Студенец было имение майоратное 1* и должно было достаться старшему сыну старика, князю Николаю, делавшему себе хорошую карьеру в Петербурге службой в лейб-уланском полку. Заботясь о судьбе своего младшего сына, в 1880 году князь Александр Ельпиди-форович купил для него родовое имение Шеншиных Новоселки в Орловской губернии. В этой усадьбе в 1820 году родился Афанасий Афанасьевич Фет, и там протекали его лучшие молодые годы в обществе соседей-помещиков И. С. Тургенева и графов Толстых из Ясной Поляны. Не раз блестящий поэт упоминал Новоселки и в своих письмах и в своих воспоминаниях, заканчивая свои высказывания об усадьбе фразой «Худо ли, хорошо ли, запродажа наших родных Новоселок состоялась князю А. Е. Енгалычеву». Младший сын князя, мой дядя, женился раньше старшего брата и сразу после брака обосновался в Новоселках. Старик продолжал жить в Студенце. Вскоре женился и его старший сын. Князь Николай вступил в равный брак — его молодая жена не только принадлежала к родовитому дворянству, но была обладательницей и изрядного капитала. Старик был доволен — старший сын не подвел, но чем больше он знакомился со своей новой старшей невесткой, тем более увеличивалась между ними пропасть. Они разговаривали на разных языках. Ее голова была занята двором, придворными интересами, великосветским этикетом, служебной карьерой мужа, а старика тянуло к солидной, но простой усадебной жизни, к лучшим интеллектуальным традициям передового дворянства. Все чаще навещал он свою младшую невестку в Новоселках, которая своей заботливой внимательностью безо всякой назойливости все более приходилась ему по сердцу. Да и младший сын, чуждый стремлений блистать в большом свете и довольствовавшийся тихой семейной жизнью помещика средней руки, был ближе к его идеалам. Одним прекрасным днем старый князь сделал революцию. К великому конфузу своего старшего сына и его тонной жены, он объявил, что уезжает из Студенца и навсегда переселяется в Новоселки. Спорить со стариком было бесполезно и пришлось лишь молча согласиться.

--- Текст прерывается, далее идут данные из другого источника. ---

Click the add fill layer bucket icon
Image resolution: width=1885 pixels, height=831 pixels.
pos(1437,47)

Мне не приходилось встречаться с князем Александром Ельпидифоровичем, но, по рассказам старших, это был обаятельный старик, преисполненный лучших старомодных традиций. В любую минуту, невзирая на свой преклонный возраст, он мог сочинить остроумные стишки в альбом, сделать моментальный карандашный набросок, занять скучающего гостя занимательной беседой, в семейном кругу интересно поговорить о старине. Тетке не всегда было легко с свекром. У него были свои взгляды, свои навыки, свои требования, которые он заставлял выполнять. Так, например, по его желанию тетка в деревне должна была выходить из дома летом не иначе, как в шляпке и с зонтиком от солнца. За черту усадьбы она имела право только «выезжать», но отнюдь не отправляться пешком. Отступление от этих правил, по мнению старика, было неприлично. Тетка беспрекословно выполняла его причуды и исподволь переводила его в свою веру. К концу жизни ему даже стало нравиться, что тетка ходит по хозяйству в поле и не боится загореть на солнце. Только в отношении шляпки он оставался непреклонным до последних дней своих.

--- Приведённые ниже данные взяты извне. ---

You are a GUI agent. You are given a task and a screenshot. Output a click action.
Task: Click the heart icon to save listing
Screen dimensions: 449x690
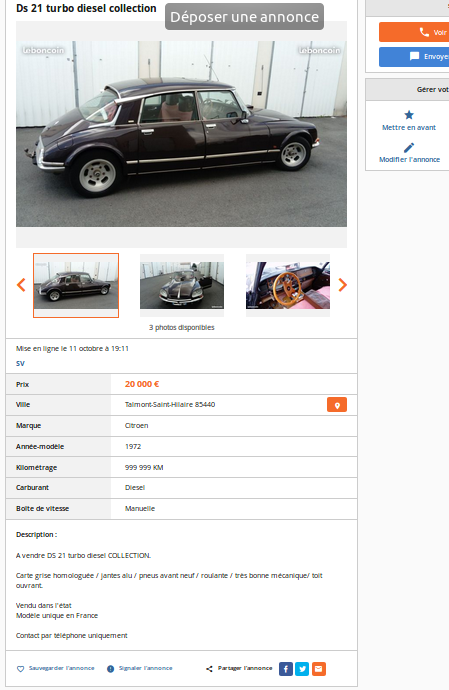tap(20, 669)
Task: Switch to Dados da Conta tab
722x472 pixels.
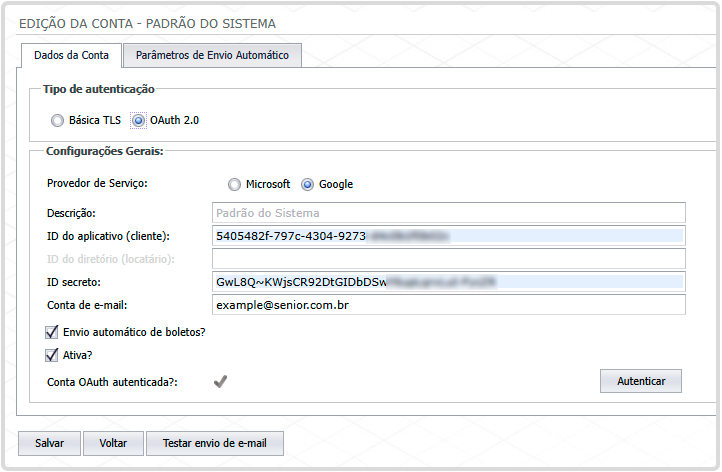Action: click(71, 56)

Брак моей тетки не был бездетным — она одарила меня тремя двоюродными братьями и одной сестрой. Со вторым из ее детей Кириллом, который был на год моложе меня, я и водил дружбу.
Поездки в Новоселки уже имели для меня ту прелесть, что отправлялся я туда один, как большой, а надо было ехать до Мценска целую ночь с лишним. На станции меня встречал либо дядя, либо Кирилл. Мы ехали по старинному уютному Мценску к парому на Зуше. Обычно меня везли, делая крюк, чтобы проехать мимо любимого дома моего отца. Это был старинный барский особняк с колоннами, расположенный в глубине двора, обнесенного затейливой решеткой с большими воротами. По прихоти строителя на этих воротах покоились два огромных льва-монстра. Они были сделаны, видимо, домашним крепостным мастером из гнутого листового железа. Грива животных, исполненная из проволоки, торчала на них дыбарем. Они были выкрашены под бронзу в ярко-зеленый цвет. Где-то об этих львах упомянул даже И. С. Тургенев в одном из своих произведений.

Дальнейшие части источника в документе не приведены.